TRIBUNNEWS.COM - Presiden Joko Widodo (Jokowi) menanggapi isu soal dinasti politik yang menjerat keluarganya.
Sebagaimana diketahui, putra sulung Presiden Jokowi sekaligus Wali Kota Solo, Gibrang Rakabuming Raka, telah dipinang oleh Prabowo Subianto sebagai bakal calon wakil presiden (bacawapres), Minggu (22/10/2023).
Situasi itu menimbulkan beragam reaksi, termasuk tanggapan bahwa terjadi praktik dinasti politik jelang Pilpres 2024 bergulir.
Apalagi, jalan yang membuat Gibran bisa terpilih sebagai bacawapres dari Koalisi Indonesia Maju (KIM) bermula dari campur tangan Mahkamah Konstitusi (MK).
Baca juga: Respons Jokowi Soal Diri dan Putranya Dilaporkan ke KPK: Itu Proses Demokrasi di Bidang Hukum
Di mana Ketua MK, Anwar Usman, yang merupakan paman Gibran atau adik ipar Jokowi mengabulkan gugatan mengenai batas usia minimal capres-cawapres.
Berkat keputusan MK, Gibran yang belum berusia 40 tahun bisa dicalonkan sebagai wakil presiden karena sudah memiliki pengalaman sebagai pejabat publik, yaitu menjadi Wali Kota Solo sejak 2021 silam.
Namun, Jokowi tak melihat situasi ini sebagai masalah.

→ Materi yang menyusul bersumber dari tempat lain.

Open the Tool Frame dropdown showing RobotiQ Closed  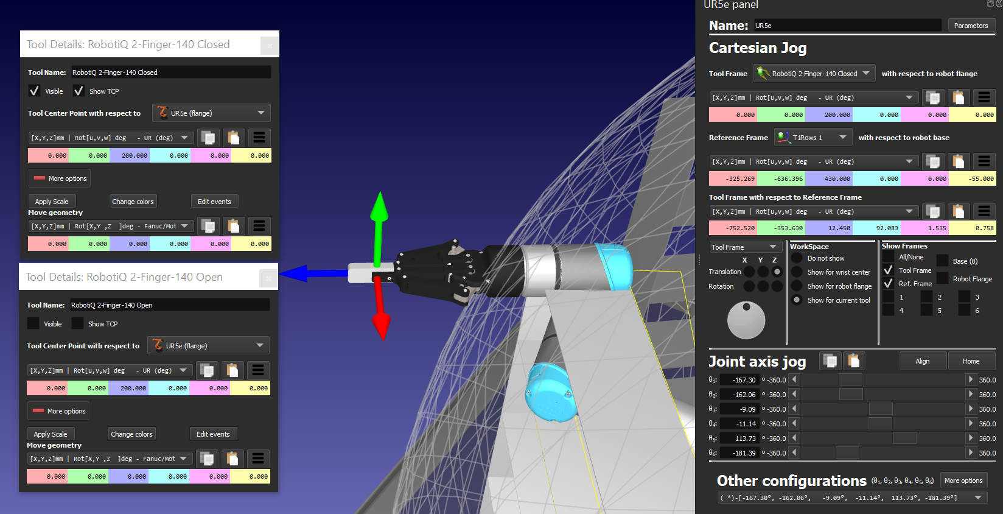tap(814, 74)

Ia justru melempar pertanyaan soal dinasti politik dengan menjawab bahwa segala penilaian berada di tangan masyarakat.
"Itu kan masyarakat yang menilai, dan apa dalam pemilihan pun, baik di pilkada, pilihan wali kota, pemilihan bupati, pemilihan gubernur, pemilihan presiden, itu semuanya yang memilih rakyat," kata Jokowi di Jakarta, Selasa (24/10/2023), dikutip dari YouTube Kompas TV.
"Yang menentukan itu rakyat, yang mencoblos itu rakyat, bukan elite, bukan kita, bukan partai, itulah demokrasi" terangnya.
Gibran Dibela Prabowo
Sebelumnya, Prabowo Subianto juga telah memberikan pembelaan kepada Gibran Rakabuming Raka mengenai isu dinasti politik yang tengah menjeratnya.

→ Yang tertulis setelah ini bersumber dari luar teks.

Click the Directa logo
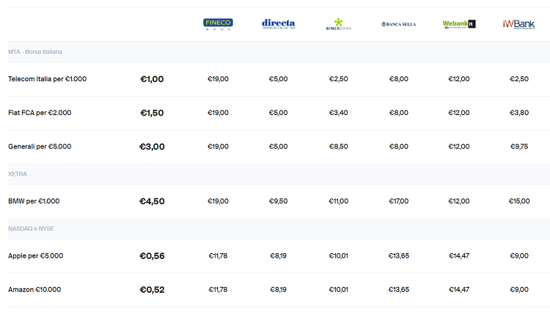 pyautogui.click(x=278, y=24)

Menurut Prabowo, politik dinasti tak ada salahnya sepanjang memiliki niat yang baik, yakni berbakti demi bangsa dan negara.
Prabowo pun juga menjelaskan bahwa banyak politisi yang juga melakukan hal demikian.

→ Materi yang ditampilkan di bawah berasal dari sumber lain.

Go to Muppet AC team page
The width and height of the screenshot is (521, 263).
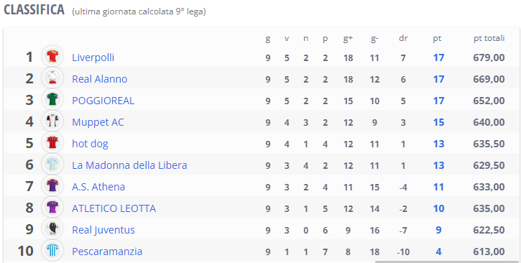98,122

"Dinasti, semua dinasti Bung. Kita jangan cari yang negatif, cari yang positif," kata Prabowo saat ditemui di Hotel Darmawangsa Jakarta, Senin (22/10/2023).
"Orang ingin berbakti, apa salahnya," tuturnya.
Ketua Umum Partai Gerindra ini pun juga mengaku bahwa dirinya adalah bagian dari dinasti politik.
"Saya juga dinasti. Saya anaknya Soemitro, cucunya Margono Djojohadikusumo, Paman saya gugur untuk Republik Indonesia," jelas Prabowo.
"Kita dinasti merah putih, kita dinasti patriot yang ingin mengabdi untuk rakyat," ucapnya.
Ia pun mempertanyakan mengapa isu tersebut menjadi masalah yang harus diperdebatkan padahal semangatnya mengabdi untuk rakyat.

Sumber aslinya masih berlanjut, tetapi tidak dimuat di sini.